**WHAT YOU HAVE TO DO**: The copy should begin at the line containing "Instruction: Select the" and end at the last line of the material. Please reproduce those lines exactly and keep pictures out.

**THE INPUT**:
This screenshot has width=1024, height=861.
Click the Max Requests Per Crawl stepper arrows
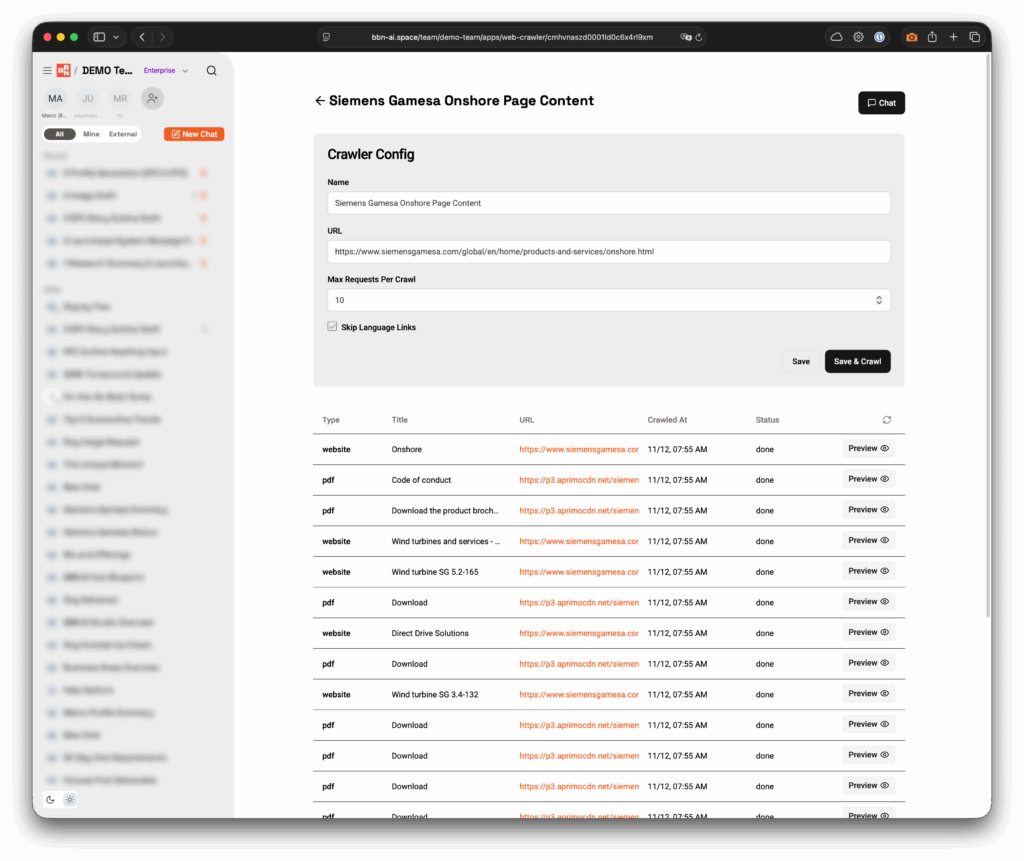(x=878, y=300)
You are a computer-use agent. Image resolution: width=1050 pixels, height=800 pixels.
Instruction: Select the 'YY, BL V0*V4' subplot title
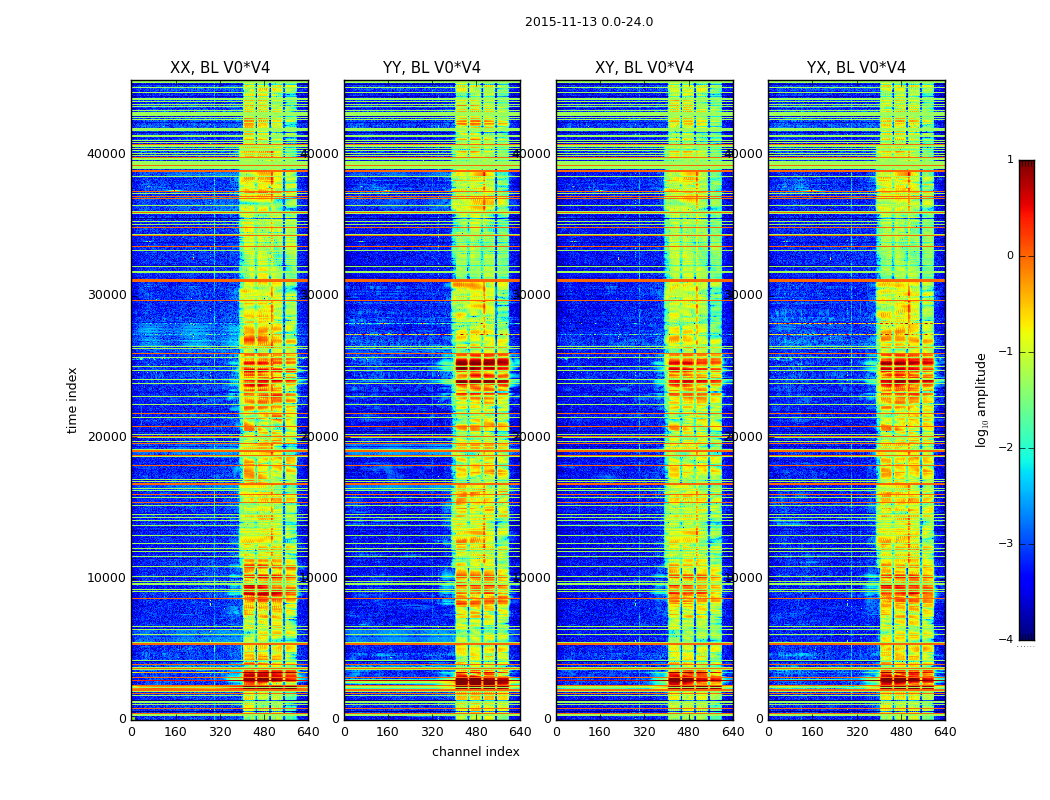coord(432,68)
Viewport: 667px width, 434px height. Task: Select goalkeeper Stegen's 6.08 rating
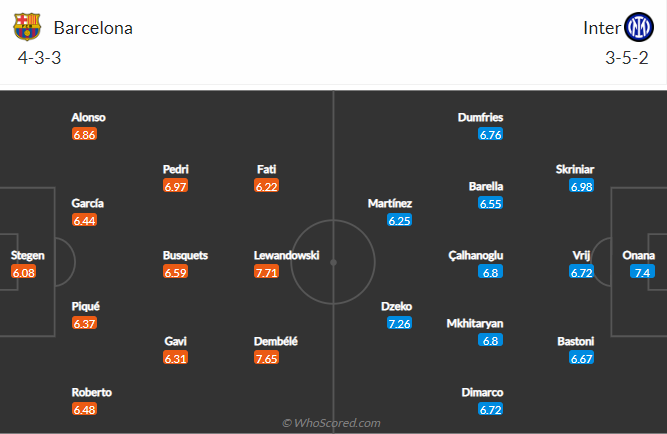point(23,272)
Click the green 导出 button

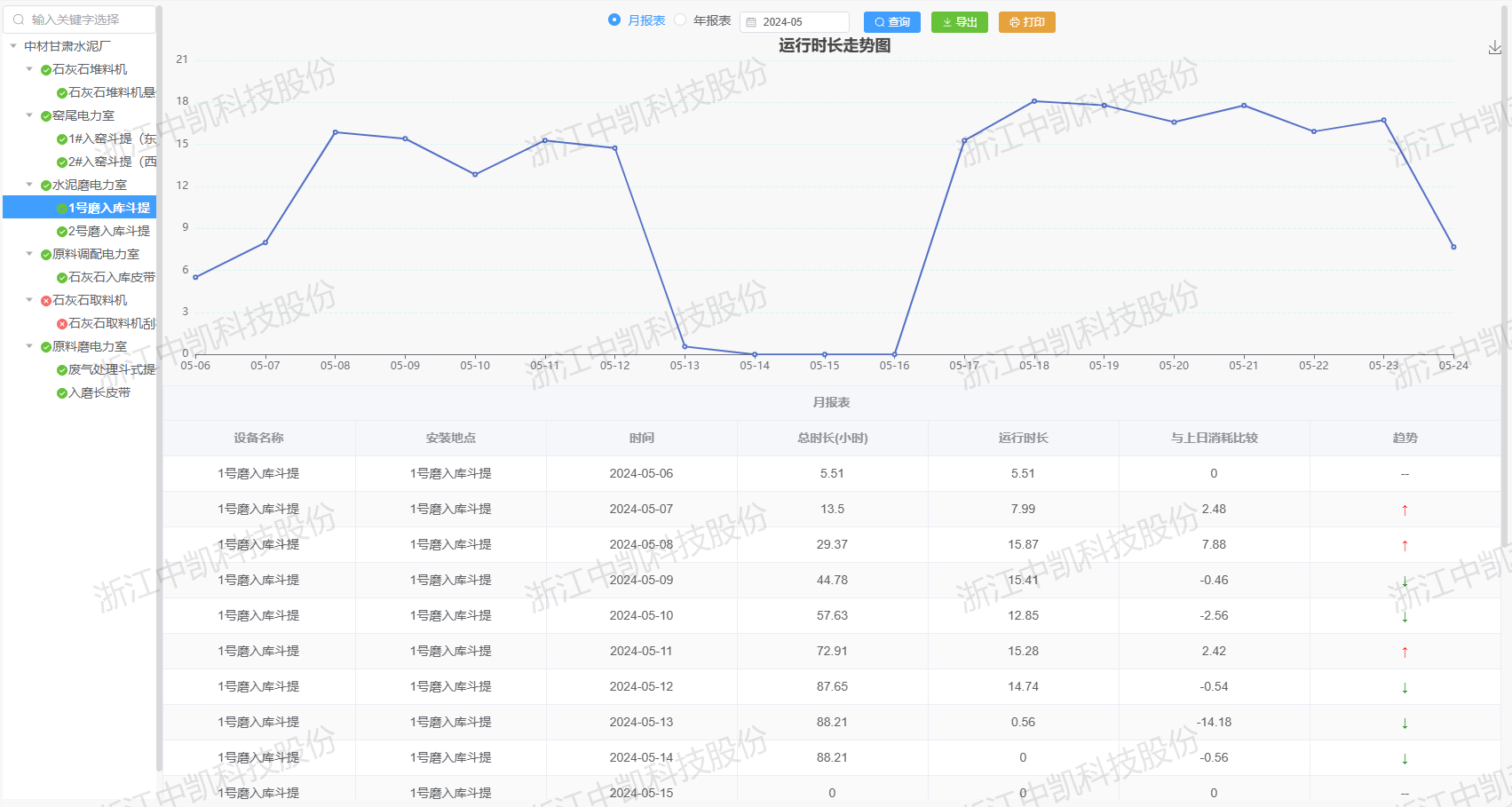click(959, 22)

**ANSWER BELOW**:
Instruction: Select the 'YY, BL V0*V4' subplot title
coord(432,68)
Viewport: 667px width, 434px height. Task: Select goalkeeper Stegen's 6.08 rating
point(23,272)
Click the green 导出 button

click(959, 22)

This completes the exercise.